8th Annual Conference of the International Speech Communication Association

Antwerp, Belgium
August 27-31, 2007

Automatic Transcription for a Web 2.0 Service to Search Podcasts

Jun Ogata, Masataka Goto, Kouichirou Eto

AIST, Japan

This paper describes speech recognition techniques that enable a Web 2.0 service "PodCastle" where users can search and read transcribed texts of podcasts, and correct recognition errors in those texts. Most previous speech recognizers had difficulties transcribing podcasts because podcasts include various kinds of contents recorded in different conditions and cover recent topics that tend to have many out-of-vocabulary words.
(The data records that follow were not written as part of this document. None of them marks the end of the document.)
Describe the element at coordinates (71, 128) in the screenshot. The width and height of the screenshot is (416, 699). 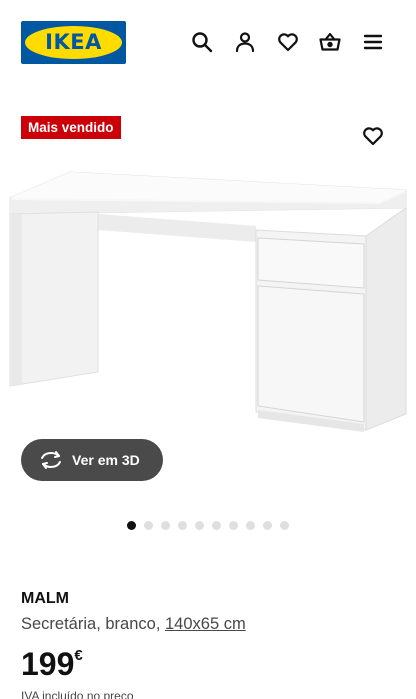
I see `bestseller-badge: Mais vendido` at that location.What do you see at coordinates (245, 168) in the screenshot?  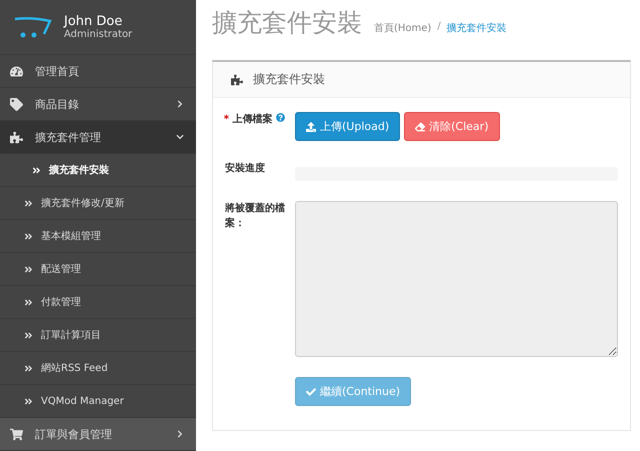 I see `progress-label: 安裝進度` at bounding box center [245, 168].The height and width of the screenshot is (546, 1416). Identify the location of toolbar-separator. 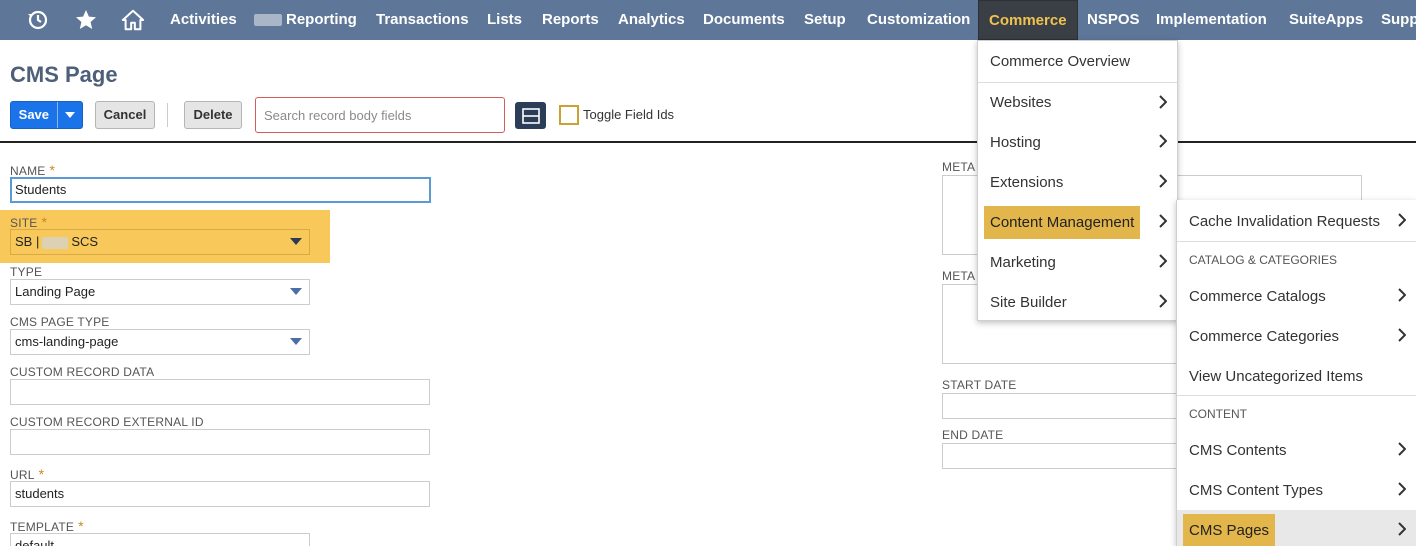
(168, 115).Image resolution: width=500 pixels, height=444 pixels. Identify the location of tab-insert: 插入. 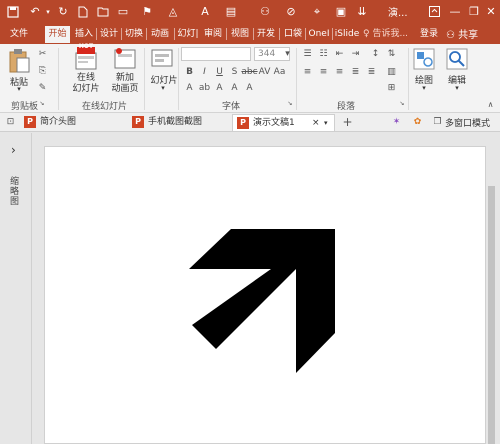
(84, 34).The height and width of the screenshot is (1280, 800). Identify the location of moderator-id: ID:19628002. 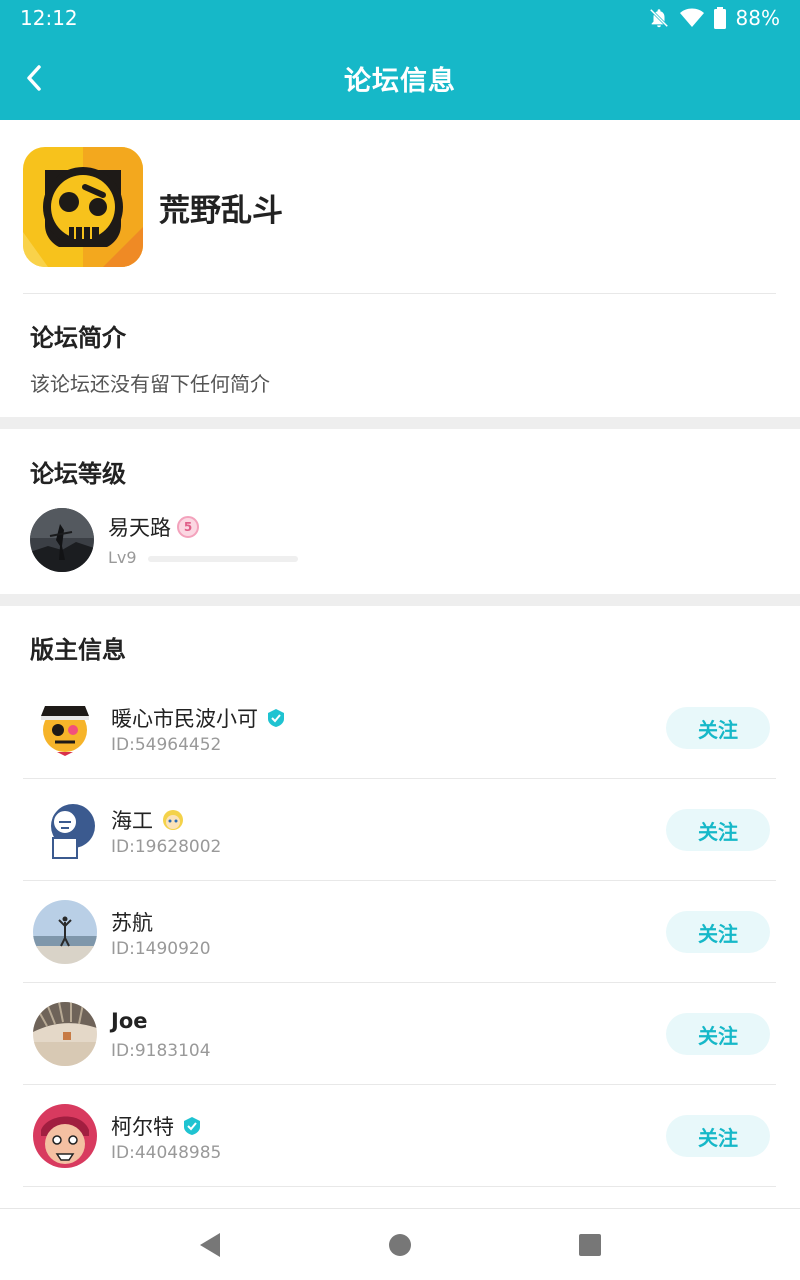
(166, 847).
To overcome such difficulties, we continuously improve speech recognizers by using information aggregated on the basis of Web 2.0. For example, a language model is adapted to a topic of the target podcast on the fly, the pronunciations of out-of-vocabulary words are obtained from a Web 2.0 service, and an acoustic model is trained by using the results of the error correction by anonymous users. The experiments we report in this paper show that our techniques produce promising results for podcasts.

Full Paper

Bibliographic reference.  Ogata, Jun / Goto, Masataka / Eto, Kouichirou (2007): "Automatic transcription for a web 2.0 service to search podcasts", In INTERSPEECH-2007, 2617-2620.